I am not . . . an animal!
Yesterday we had our first parent-teacher conference for our five-year-old in preschool. And we find out that our son is The Problem Kid. If you don't think you're identified with your children, just be told that your child is on track to be socially ostracized and permanently labelled as "weird." As one Zen teacher said to his students every morning: "Are you suffering today? Ahhhh . . . you must be attached."
So what's the problem? In a nutshell: he acts like an animal. Aidan can talk a happy blue streak to strangers in the grocery check-out line, and rap non-stop about dinosaurs and primates, but when confronted with a social situation with his peers, he goes into animal-mode, and growls, and bares his claws, and in short regresses to some totemic Animal place.

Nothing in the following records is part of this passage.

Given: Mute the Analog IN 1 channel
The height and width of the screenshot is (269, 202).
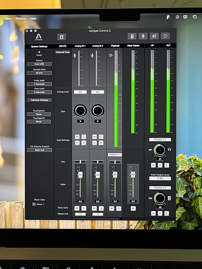Looking at the screenshot, I should point(77,208).
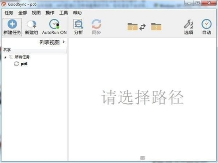218x163 pixels.
Task: Create a new task with 新建任务
Action: tap(12, 27)
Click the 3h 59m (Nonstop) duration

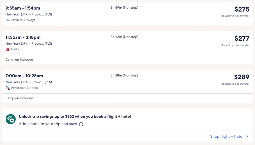tap(124, 8)

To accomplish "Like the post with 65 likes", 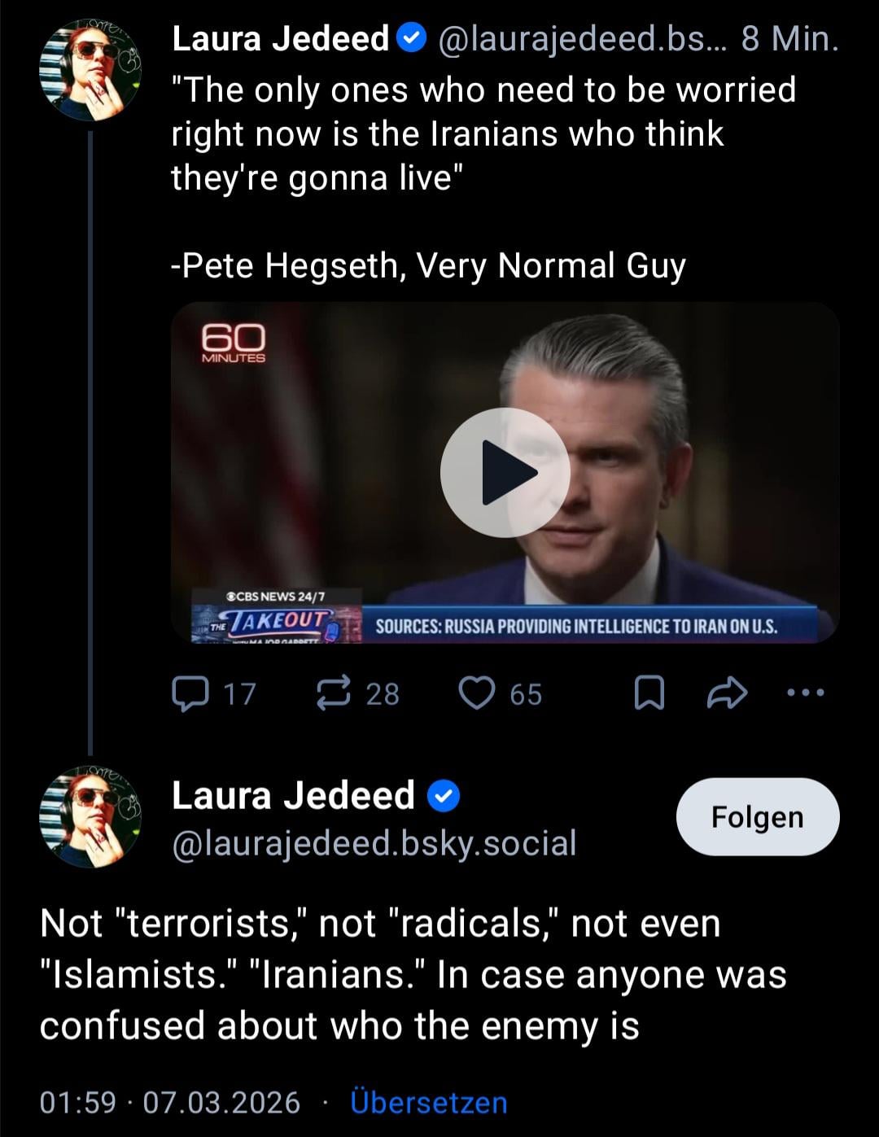I will 477,693.
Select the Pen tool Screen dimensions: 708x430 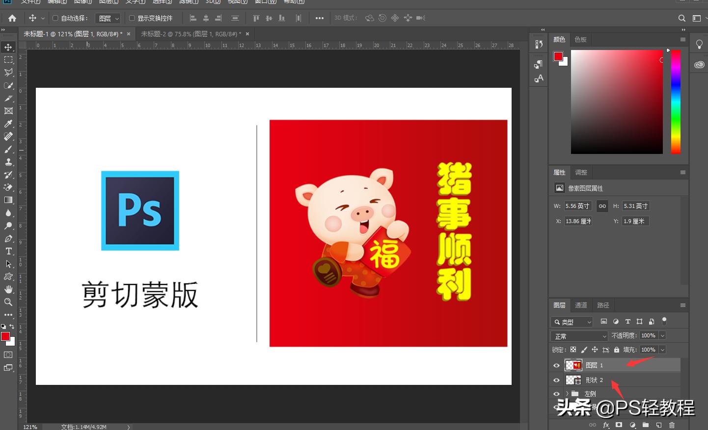pos(8,238)
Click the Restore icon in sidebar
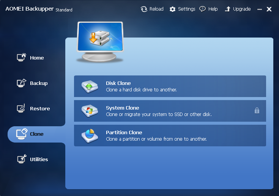This screenshot has height=196, width=279. click(x=21, y=108)
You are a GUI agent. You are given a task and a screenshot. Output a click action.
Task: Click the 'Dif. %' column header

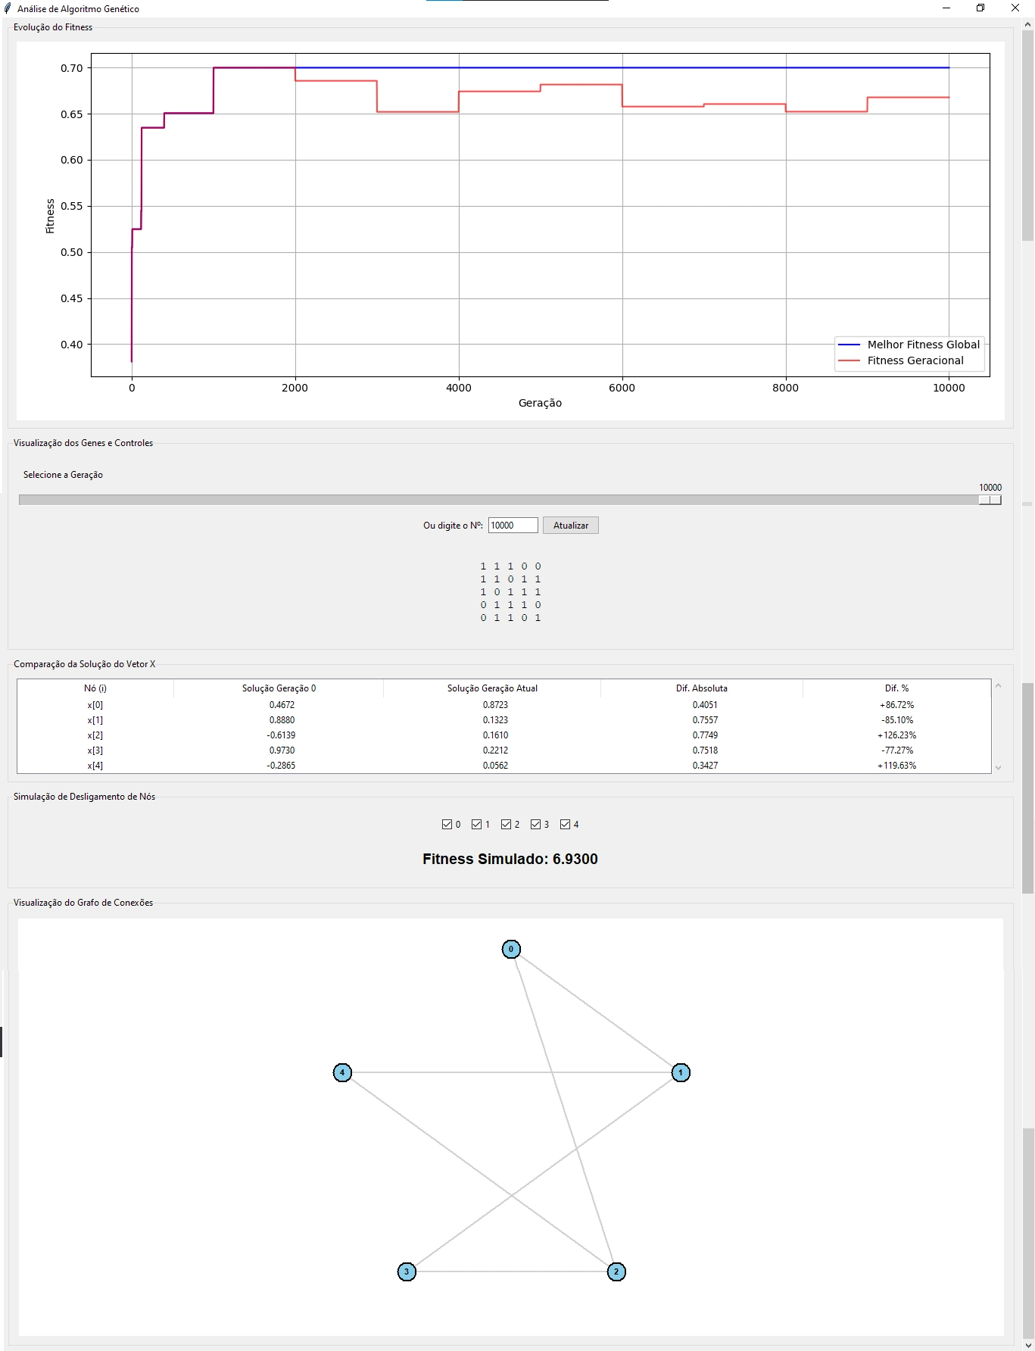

Thankfully, the Waldorf teachers are sensitive, psychologically, and they have a pretty good sense of where he's at. He is hyperdeveloped in Head (intellect) and Hands (will), with a corresponding underdevelopment of Heart. So it seems the sins of the fathers (and mothers) have visited upon the sons. As Aug has said again and again: "You can never run away from your issues. No matter where you go or what you do, you will meet them again."
So, we're left to brainstorm ways to get Aidan to stop identifying with animals and get more in touch with is inner human. What I want for Aidan, ideally, is to see it terms of a Nietzschean "dionysion ideal" -- a true human is someone who is full of primal animal energy that has been sublimated and transformed by the mind and the will into something spiritual. He can have all the animal he wants inside of him; he just has to human enough to control it.
So now I'm on the lookout for the best myths I can find on making that transformation . . . I need to go back and read the story of Mowgli in The Jungle Book. It's the only story I can remember where child-raised-by-wolves crosses over into socialized Man. But there have to be others.